Kitchen Things, SolarZero collapse: Full staff payouts, customers still in the lurch
Tuesday, 30 September 2025
Grant Thornton receivers have closed all Kitchen Things stores, responded to a wave of frustrated customer complaints, and paid out staff entitlements at the insolvent retailer and the now closed firm, SolarZero.
But customers looking for cash back from Kitchen Things were still at the bottom of the list for creditor claims.
Grant Thornton receiver Stephen Keen said on Tuesday that all Kitchen Things had now closed. (The Hamilton store is not in receivership and is privately owned.)
Kitchen Things’ 130 staff had been paid out in full for preferential entitlements covering holiday pay and other entitlements, up to $31,820 per person.
The payments were completed last week, when Kitchen Things’ first receivers report showed 124 staff were claiming $57,000 from the company.
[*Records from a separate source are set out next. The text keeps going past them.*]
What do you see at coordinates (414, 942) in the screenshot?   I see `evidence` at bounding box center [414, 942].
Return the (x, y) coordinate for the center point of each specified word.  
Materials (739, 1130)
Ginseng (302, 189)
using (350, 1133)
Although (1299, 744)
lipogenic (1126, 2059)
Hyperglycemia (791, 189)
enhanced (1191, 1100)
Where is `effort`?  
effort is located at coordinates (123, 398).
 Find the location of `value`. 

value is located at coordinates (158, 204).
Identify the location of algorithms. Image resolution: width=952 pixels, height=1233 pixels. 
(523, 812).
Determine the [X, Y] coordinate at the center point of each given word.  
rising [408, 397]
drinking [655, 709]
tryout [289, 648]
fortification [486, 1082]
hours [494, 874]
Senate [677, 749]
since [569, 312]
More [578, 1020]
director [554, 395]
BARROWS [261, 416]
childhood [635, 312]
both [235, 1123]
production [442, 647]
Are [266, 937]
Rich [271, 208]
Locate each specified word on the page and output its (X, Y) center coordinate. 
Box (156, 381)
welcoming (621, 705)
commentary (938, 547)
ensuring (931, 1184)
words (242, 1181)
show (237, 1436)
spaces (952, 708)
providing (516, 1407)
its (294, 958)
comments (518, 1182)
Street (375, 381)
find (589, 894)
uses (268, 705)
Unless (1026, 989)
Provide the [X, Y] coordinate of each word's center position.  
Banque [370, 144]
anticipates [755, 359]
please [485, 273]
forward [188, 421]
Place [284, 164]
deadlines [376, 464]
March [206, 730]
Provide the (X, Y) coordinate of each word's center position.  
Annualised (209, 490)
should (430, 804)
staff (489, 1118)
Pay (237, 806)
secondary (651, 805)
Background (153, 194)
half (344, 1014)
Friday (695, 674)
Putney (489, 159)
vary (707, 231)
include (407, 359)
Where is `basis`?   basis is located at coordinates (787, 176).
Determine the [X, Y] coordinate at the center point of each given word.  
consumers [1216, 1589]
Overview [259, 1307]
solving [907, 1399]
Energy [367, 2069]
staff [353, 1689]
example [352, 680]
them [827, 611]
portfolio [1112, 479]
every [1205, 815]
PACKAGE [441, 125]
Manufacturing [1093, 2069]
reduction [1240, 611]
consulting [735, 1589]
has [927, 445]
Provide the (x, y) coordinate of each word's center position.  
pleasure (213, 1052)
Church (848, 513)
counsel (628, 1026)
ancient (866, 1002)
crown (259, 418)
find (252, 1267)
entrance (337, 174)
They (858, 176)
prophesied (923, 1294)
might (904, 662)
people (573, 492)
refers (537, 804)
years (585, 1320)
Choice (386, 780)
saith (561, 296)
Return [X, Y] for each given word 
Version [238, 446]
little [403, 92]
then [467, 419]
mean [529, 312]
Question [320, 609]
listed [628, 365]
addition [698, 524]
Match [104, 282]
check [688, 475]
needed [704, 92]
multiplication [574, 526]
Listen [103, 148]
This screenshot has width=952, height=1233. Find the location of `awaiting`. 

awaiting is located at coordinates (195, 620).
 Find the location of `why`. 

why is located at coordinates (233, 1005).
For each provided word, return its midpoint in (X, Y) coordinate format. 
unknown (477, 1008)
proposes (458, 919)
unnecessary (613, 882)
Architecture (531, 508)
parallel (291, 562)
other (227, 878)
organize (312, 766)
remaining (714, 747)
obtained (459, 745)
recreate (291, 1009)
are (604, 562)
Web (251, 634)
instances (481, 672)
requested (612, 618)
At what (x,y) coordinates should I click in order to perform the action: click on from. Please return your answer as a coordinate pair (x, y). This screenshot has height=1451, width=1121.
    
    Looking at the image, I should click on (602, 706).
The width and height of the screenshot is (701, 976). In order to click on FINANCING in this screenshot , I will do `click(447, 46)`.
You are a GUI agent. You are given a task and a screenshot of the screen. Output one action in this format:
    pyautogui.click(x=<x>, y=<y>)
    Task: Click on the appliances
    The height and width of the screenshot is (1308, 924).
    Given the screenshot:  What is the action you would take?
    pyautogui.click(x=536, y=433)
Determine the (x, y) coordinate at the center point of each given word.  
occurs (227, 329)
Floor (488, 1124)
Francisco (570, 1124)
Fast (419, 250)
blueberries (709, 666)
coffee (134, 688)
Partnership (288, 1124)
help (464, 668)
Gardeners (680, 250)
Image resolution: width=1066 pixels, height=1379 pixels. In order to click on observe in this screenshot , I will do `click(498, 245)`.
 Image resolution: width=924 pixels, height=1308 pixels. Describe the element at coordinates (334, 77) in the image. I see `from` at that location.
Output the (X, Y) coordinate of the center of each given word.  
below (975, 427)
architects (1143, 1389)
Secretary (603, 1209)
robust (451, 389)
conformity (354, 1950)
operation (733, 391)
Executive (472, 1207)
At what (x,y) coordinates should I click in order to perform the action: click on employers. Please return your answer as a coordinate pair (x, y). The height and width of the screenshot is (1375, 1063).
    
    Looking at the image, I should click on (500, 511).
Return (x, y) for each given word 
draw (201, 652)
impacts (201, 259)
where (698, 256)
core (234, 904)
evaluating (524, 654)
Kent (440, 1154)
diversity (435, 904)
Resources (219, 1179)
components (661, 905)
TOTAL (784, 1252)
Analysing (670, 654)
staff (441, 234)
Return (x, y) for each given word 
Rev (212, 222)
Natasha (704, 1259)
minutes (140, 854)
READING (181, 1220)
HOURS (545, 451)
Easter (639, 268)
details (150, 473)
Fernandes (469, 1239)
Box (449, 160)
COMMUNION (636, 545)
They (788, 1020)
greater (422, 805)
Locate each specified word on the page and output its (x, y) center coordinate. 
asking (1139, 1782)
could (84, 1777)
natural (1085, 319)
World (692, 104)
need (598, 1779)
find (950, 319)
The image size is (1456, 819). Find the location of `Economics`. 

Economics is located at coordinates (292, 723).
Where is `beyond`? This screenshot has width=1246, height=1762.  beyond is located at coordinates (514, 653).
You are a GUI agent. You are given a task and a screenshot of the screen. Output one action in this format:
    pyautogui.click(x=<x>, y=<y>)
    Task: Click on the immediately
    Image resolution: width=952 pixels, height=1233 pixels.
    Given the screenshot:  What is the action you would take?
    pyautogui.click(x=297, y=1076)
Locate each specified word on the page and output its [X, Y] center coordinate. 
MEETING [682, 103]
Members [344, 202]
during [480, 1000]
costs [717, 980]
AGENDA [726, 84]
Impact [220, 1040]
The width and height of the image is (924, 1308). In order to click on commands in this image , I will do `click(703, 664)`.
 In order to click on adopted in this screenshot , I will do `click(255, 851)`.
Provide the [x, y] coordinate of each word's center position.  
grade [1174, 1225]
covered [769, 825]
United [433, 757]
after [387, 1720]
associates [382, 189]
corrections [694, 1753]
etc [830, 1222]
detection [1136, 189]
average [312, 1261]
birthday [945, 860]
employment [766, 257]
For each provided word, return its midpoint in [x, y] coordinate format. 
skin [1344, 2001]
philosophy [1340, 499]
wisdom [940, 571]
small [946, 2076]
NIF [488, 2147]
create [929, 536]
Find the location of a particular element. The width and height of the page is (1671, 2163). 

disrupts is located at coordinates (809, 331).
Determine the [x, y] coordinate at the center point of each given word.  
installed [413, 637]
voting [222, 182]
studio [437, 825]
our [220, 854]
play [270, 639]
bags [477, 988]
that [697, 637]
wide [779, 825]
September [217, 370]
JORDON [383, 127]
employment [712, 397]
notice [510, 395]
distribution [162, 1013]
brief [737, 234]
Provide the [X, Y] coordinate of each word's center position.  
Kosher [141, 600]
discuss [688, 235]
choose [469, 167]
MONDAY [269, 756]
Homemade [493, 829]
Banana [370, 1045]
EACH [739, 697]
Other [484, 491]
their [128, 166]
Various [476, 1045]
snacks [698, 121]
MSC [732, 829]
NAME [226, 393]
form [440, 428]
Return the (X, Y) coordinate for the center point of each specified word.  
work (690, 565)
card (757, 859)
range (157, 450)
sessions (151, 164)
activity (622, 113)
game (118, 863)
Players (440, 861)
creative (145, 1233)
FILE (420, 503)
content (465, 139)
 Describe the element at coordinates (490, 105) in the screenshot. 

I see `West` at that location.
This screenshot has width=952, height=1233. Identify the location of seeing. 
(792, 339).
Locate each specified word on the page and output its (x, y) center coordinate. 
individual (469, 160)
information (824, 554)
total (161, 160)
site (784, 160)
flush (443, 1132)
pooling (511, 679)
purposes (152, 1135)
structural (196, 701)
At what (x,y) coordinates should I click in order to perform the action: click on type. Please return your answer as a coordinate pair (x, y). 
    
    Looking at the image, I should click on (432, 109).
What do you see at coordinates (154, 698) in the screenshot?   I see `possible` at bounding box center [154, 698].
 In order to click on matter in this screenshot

That was on top of more than $16 million in total creditor claims.
Keen also acknowledged consumer frustration, with customers charged more than once for a purchase, receiving damaged goods and slow responses from receivers.
“We can understand customers’ frustration with the situation,” Keen said in a statement on Tuesday. “Unfortunately, when a retail business fails and goes into receivership, receivers often face tough challenges around entitlements to the stock held at the time of the appointment.”
Keen declined to comment on a raft of consumer complaints regarding the wind-down last week. This week, he said tracing individual items to specific customer orders was often impossible when inventory was missing or already sold.
Those customers would be treated as unsecured creditors and were behind employees and other preferential claims in clawing any cash back.
“Under the Companies Act 1993, employees of insolvent businesses are to be prioritised ahead of unsecured creditors,” Keen said. “Now that we’ve achieved this milestone for Kitchen Things’ employees, our goal is to ensure the best outcome for all stakeholders through the sale of stock and assets.”
Remaining Kitchen Things products are now being sold through auction house number8.bid, which specialises in liquidation stock.
SolarZero collapse and payout
Grant Thornton also confirmed that 170 employees of SolarZero had also received their full entitlements, though the process was slower than at Kitchen Things.
The New Zealand-founded solar installation company was majority-owned by the world’s largest fund manager, BlackRock. It had a market share of about a third of New Zealand’s solar power installations with 15,000 arrays on homes nationwide.
The company was tipped into liquidation by BlackRock last year. Employees were based across office sites in Auckland, Christchurch and Wanaka who had been in the lurch since last July.
BlackRock did not respond to any requests for comment.